Luke Sloan is a Senior Lecturer in Quantitative Methods and Deputy Director of the Social Data Science Lab at the School of Social Sciences, Cardiff University, UK. Luke has worked on a range of projects investigating the use of Twitter data for understanding social phenomena covering topics such as election prediction, tracking (mis)information propagation during food scares and ‘crime-sensing’. His research focuses on the development of demographic proxies for Twitter data to further understand who uses the platform and increase the utility of such data for the social sciences. He sits as an expert member on the Social Media Analytics Review and Information Group (SMARIG) which brings together academics and government agencies. @drlukesloan
Who uses Twitter?
It’s a simple question, but one that is tricky to answer. We all think we know the types of people who use Twitter – the urban elite, celebrities, professionals, young people… but providing an empirical account is challenging and without knowing who tweets we can’t even start a conversation about representativeness and bias. To understand how the social world manifests in the virtual we need to know who is present or underrepresented.
Much work has been done on using Twitter metadata to estimate proxy demographics for UK users such as gender (Sloan et al. 2013) and age, occupation and social class (Sloan et al. 2015), but these methods rely on people self-reporting a first name, an age or date of birth and an occupation to classify. The question has always been whether certain groups, such as older people and those from certain occupations, are less likely to choose to construct their virtual identity with reference to these characteristics or not.
Clearly it’s quite a leap forward to be able to use British Social Attitudes 2015, a random probability sample survey of over 4,000 respondents with weights calculated to account for non-response bias, to help us understand the Twitter population. The data allow us to compare Twitter usage by demographic groups benchmarked against the 2011 Census whilst evaluating previous attempts at demographic proxies.

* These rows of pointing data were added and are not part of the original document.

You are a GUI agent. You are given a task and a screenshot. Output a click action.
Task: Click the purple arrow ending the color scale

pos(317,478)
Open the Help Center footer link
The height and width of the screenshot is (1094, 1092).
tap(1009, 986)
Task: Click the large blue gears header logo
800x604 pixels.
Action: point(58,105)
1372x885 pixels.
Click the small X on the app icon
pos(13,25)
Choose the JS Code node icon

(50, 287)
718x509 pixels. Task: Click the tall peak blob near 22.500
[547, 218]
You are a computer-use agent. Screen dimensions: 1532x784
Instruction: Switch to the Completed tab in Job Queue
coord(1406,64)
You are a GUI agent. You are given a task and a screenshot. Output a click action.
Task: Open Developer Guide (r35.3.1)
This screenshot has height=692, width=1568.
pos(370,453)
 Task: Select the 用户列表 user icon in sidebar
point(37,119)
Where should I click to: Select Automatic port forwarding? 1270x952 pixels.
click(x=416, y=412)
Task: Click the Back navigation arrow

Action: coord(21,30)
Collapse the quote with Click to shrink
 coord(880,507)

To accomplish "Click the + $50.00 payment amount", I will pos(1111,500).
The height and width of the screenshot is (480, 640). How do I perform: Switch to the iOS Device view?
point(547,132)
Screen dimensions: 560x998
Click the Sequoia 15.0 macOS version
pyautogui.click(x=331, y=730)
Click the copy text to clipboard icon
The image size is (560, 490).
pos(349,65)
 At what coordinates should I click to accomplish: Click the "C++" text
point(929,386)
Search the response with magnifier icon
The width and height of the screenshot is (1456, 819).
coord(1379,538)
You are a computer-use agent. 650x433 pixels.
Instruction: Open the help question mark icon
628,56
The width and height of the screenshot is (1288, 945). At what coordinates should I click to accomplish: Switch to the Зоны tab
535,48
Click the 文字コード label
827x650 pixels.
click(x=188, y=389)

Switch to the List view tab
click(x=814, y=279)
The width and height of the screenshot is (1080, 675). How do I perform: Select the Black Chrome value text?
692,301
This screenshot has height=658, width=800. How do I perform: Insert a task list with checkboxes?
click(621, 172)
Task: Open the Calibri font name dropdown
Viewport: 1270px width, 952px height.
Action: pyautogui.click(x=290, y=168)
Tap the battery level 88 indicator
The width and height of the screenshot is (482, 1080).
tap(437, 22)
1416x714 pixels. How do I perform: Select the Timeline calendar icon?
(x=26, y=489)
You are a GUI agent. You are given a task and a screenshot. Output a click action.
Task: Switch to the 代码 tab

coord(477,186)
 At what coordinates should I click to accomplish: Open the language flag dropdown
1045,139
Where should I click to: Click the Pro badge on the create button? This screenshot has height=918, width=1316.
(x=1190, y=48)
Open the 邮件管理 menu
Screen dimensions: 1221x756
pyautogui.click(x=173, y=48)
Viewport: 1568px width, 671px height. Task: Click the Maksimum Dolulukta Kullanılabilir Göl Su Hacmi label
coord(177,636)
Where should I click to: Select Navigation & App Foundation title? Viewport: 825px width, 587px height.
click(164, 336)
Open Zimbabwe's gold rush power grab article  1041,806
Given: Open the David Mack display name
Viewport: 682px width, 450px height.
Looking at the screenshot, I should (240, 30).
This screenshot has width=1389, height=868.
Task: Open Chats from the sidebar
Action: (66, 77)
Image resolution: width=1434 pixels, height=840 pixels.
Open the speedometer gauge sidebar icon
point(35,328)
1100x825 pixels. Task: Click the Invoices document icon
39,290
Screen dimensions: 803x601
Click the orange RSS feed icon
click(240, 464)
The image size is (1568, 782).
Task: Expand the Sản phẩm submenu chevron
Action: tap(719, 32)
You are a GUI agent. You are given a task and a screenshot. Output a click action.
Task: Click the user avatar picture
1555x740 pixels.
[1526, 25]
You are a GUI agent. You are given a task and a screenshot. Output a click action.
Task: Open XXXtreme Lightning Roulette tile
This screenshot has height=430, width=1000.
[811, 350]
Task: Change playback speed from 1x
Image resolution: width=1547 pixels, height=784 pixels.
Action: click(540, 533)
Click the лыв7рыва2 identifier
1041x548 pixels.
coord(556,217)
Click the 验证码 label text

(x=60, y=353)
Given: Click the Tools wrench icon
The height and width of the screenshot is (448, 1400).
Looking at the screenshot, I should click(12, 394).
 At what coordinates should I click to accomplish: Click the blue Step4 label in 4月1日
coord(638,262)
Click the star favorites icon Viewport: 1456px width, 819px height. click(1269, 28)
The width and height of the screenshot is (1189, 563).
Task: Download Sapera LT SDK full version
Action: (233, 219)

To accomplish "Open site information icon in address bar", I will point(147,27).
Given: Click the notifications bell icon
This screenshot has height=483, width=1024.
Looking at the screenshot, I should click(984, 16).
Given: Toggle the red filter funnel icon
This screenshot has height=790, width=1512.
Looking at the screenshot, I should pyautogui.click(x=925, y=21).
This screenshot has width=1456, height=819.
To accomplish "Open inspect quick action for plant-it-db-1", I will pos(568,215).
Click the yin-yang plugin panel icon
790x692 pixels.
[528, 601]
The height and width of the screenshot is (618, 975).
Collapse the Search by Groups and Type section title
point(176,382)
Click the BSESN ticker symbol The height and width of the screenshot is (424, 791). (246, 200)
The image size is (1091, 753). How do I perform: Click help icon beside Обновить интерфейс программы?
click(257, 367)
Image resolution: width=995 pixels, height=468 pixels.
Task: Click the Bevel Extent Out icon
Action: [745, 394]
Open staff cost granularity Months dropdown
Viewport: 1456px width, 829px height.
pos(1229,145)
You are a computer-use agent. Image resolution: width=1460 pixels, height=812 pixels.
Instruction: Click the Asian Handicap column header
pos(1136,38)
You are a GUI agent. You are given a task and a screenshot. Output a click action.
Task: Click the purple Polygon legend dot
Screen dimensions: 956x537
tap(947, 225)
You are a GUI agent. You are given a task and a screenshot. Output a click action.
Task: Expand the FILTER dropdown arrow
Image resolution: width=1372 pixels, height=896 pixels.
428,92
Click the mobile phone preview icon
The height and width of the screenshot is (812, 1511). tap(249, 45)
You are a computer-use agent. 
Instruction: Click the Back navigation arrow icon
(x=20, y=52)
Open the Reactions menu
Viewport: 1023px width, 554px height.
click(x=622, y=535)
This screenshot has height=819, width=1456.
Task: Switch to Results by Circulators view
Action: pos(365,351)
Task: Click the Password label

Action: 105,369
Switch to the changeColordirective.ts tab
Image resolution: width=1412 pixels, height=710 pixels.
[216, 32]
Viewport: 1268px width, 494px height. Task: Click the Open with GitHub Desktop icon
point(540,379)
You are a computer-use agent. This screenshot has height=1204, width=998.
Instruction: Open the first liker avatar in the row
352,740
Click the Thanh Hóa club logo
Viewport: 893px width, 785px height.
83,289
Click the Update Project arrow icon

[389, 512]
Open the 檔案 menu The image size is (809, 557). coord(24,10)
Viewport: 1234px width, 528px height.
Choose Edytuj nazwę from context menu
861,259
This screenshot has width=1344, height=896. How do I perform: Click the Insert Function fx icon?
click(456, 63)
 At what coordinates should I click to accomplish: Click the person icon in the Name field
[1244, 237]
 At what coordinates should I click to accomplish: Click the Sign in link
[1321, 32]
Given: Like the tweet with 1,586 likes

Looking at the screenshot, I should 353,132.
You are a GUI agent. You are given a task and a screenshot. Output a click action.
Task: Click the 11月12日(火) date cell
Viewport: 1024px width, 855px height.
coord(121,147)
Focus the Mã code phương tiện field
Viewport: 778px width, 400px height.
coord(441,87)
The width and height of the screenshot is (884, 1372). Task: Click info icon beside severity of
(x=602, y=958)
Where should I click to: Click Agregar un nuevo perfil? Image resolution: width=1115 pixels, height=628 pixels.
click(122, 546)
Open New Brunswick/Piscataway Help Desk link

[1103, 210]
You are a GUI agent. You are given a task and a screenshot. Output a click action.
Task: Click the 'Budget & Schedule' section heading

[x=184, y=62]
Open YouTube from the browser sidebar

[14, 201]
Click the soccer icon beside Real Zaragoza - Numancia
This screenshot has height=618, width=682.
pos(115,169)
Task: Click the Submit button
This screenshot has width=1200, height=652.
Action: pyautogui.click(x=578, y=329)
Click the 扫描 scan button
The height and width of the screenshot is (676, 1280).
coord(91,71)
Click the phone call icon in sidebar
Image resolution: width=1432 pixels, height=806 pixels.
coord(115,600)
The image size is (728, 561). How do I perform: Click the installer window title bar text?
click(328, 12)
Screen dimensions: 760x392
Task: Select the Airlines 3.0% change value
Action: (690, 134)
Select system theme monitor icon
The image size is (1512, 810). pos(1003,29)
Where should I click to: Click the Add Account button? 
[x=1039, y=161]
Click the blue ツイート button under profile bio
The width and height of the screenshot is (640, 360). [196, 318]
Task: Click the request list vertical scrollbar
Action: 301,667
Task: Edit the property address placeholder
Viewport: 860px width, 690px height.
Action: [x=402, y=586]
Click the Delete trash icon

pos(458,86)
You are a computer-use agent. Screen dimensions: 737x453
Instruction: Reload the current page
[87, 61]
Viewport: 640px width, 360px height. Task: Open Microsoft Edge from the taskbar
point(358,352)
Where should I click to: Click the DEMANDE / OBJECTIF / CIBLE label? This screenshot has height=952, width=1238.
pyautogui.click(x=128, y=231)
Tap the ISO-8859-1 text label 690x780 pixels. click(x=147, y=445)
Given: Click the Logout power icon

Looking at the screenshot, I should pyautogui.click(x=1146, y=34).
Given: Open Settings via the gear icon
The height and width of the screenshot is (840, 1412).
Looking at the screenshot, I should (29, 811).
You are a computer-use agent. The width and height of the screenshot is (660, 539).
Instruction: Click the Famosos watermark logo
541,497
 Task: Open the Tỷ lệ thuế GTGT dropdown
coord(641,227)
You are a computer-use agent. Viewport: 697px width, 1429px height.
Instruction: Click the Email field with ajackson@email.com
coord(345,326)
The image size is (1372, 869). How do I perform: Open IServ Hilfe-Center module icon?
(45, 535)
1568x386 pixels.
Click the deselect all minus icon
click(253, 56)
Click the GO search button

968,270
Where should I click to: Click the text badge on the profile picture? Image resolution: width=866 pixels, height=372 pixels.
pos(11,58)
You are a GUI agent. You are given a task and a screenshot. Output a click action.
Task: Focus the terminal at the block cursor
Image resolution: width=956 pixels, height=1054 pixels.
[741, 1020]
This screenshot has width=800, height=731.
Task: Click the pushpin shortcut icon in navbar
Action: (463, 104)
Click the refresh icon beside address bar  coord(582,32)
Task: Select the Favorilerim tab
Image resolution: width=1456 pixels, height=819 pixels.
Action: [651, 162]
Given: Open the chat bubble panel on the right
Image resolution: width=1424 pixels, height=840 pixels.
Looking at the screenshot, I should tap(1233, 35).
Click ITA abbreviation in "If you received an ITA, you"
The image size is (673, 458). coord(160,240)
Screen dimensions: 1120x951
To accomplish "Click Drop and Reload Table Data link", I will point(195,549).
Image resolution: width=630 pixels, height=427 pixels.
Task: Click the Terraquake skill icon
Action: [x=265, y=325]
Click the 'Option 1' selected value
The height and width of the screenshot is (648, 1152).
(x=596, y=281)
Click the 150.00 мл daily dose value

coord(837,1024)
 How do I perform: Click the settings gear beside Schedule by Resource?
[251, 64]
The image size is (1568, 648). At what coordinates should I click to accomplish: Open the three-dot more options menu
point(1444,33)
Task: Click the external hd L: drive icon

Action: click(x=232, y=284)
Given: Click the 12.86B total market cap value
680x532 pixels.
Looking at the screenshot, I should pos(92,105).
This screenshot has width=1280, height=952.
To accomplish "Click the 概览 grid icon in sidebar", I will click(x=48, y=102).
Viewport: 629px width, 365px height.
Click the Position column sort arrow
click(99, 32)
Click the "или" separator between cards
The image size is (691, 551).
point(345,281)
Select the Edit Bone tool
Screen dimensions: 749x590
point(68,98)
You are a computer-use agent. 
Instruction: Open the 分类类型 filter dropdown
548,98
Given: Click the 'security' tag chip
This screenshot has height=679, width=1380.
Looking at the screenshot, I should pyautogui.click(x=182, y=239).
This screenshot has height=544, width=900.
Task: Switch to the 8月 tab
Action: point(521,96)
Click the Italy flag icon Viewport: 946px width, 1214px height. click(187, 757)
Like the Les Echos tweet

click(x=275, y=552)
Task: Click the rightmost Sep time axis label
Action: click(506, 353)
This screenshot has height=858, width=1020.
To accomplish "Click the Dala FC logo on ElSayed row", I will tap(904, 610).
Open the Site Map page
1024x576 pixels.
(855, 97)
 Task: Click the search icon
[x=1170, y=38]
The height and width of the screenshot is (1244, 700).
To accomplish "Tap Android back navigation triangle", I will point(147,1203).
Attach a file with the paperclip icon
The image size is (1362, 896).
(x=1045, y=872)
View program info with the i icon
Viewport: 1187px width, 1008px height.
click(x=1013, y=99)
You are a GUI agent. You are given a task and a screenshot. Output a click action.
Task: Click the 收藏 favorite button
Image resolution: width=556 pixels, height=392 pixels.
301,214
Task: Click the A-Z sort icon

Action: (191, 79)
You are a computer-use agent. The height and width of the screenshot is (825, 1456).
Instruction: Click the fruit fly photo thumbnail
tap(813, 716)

So, how accurate is the picture of the demographic characteristics developed through proxies?
As it turns out we find some interesting discrepancies. According to the BSA data we find more men on Twitter than expected and we see that although most users are younger there are more older users on the platform than we previously thought. We also find that there are strong class effects regarding Twitter use, largely in line with previous proxy estimates most of the time but substantially out of line for certain groups. The full paper is open access and can be read here.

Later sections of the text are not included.